Godson Orélus enfin investi

C’est en présence de hautes personnalités haïtiennes et étrangères que s’est déroulée la cérémonie d’investiture de Godson Orélus ce jeudi aux locaux de l’académie de police. De grands défis attendent le nouveau directeur général de la Police nationale d’Haïti (PNH) désigné par arrêté présidentiel et ratifié par le Sénat il y a environ quatre mois. La tâche à laquelle il devra s’atteler à bras-le-corps, s’il souhaite donner des résultats, se révèlera apparemment ardue tant l’image de la PNH est entamée ces derniers jours.

En effet, les problèmes qui rongent l’Institution policière sont légion et complexes. Orélus en est conscient. « Je connais les ressentiments et toutes les insatisfactions individuelles qui démotivent le personnel policier et dépouillent du même coup l’Institution de ses cadres les plus méritoires », a lancé d’entrée de jeu M. Orélus qui croit dur comme fer que nul n’est mieux placé que lui pour être bien imbu des revendications des policiers et répondre ainsi à leurs attentes.

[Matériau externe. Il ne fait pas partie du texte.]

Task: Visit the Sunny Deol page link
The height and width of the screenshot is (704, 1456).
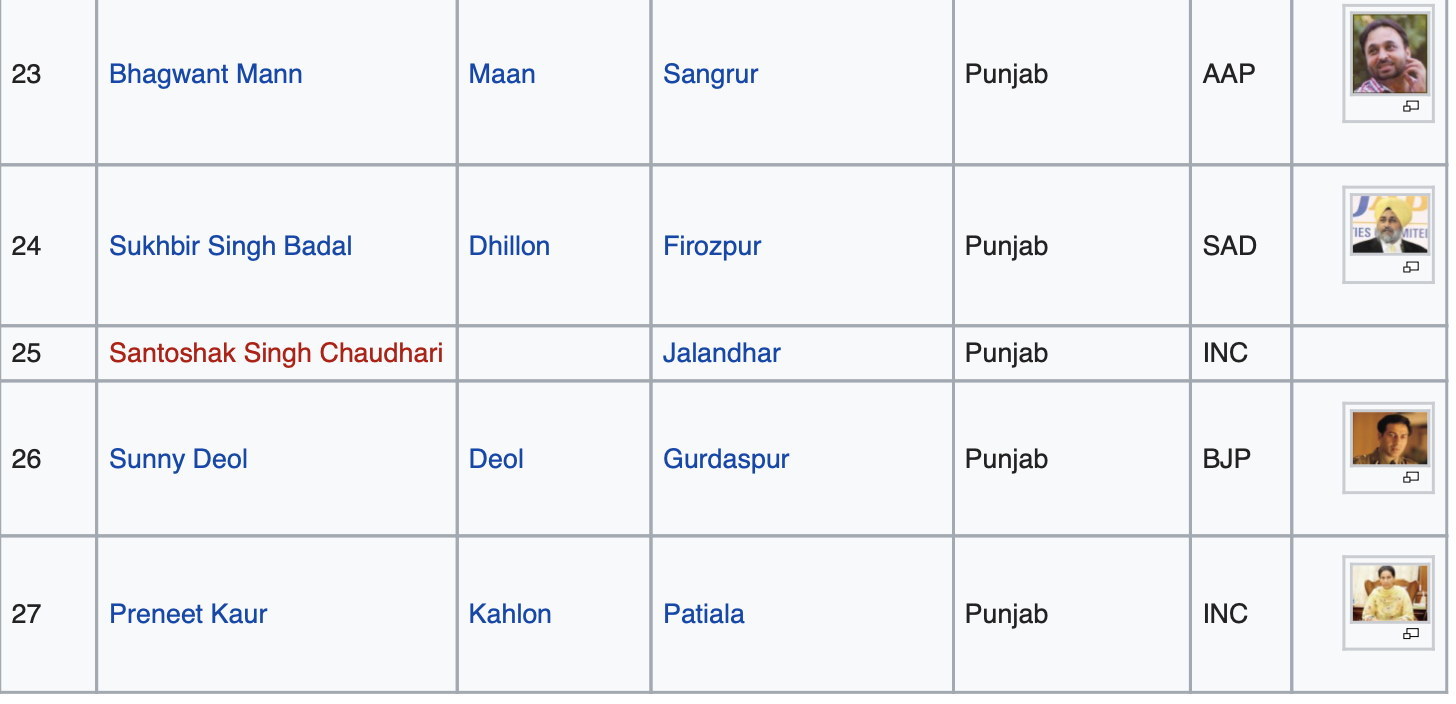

Godson Orélus, qui se présente comme un fils de l’Institution policière pour y avoir vécu tous les échelons pendant 17 ans, compte s’attaquer à toutes les carences en armement, équipement, infrastructures diverses dont souffre la PNH depuis sa création. Il a notamment mis en avant le déficit de gestion des ressources humaines qui est un mal criant à enrayer au plus vite au cours de son administration.

Par ailleurs, il prévient qu’il va sévir avec la plus grande rigueur contre les comportements dérogatoires de certains policiers à l’éthique policière.

La police est une force transversale. « Elle constitue l’un des piliers sur lesquels s’édifiera le développement d’Haïti », soutient le président de la République, Michel Martelly, qui participait à cette cérémonie d’investiture. Aussi, le policier se doit de se comporter en auxiliaire essentiel œuvrant à l’instauration de l’Etat de Droit à partir duquel s’établira le climat de sécurité propice à l’investissement. A cette phase, dit-il, le policier devient un agent de développement et favorise la création d’emplois, a ajouté le chef de l’Etat.

La population est devenue de plus en plus anxieuse ces jours-ci tant l’insécurité la guette. Présent à la cérémonie, Jean Renel Sanon, ministre de la justice et de la sécurité publique, semble comprendre lui aussi cette nécessité. « Le peuple a soif de sécurité pour vivre de façon plus sereine, il faut la lui fournir », a-t-il lancé au successeur de Mario Andresol.

Cette intronisation vient dans un contexte où l’insécurité, toutes acceptions considérées, bat son plein. Godson Orélus est en fait attendu au tournant. Il a, d’une part, du gros à faire pour dépasser les efforts combien estimables de son successeur dans le cadre du processus de professionnalisation de la PNH, et, d’autre part, s’évertuer ardemment en vue de projeter une nouvelle image de l’Institution policière qui n’est pas au-dessus de tout soupçon.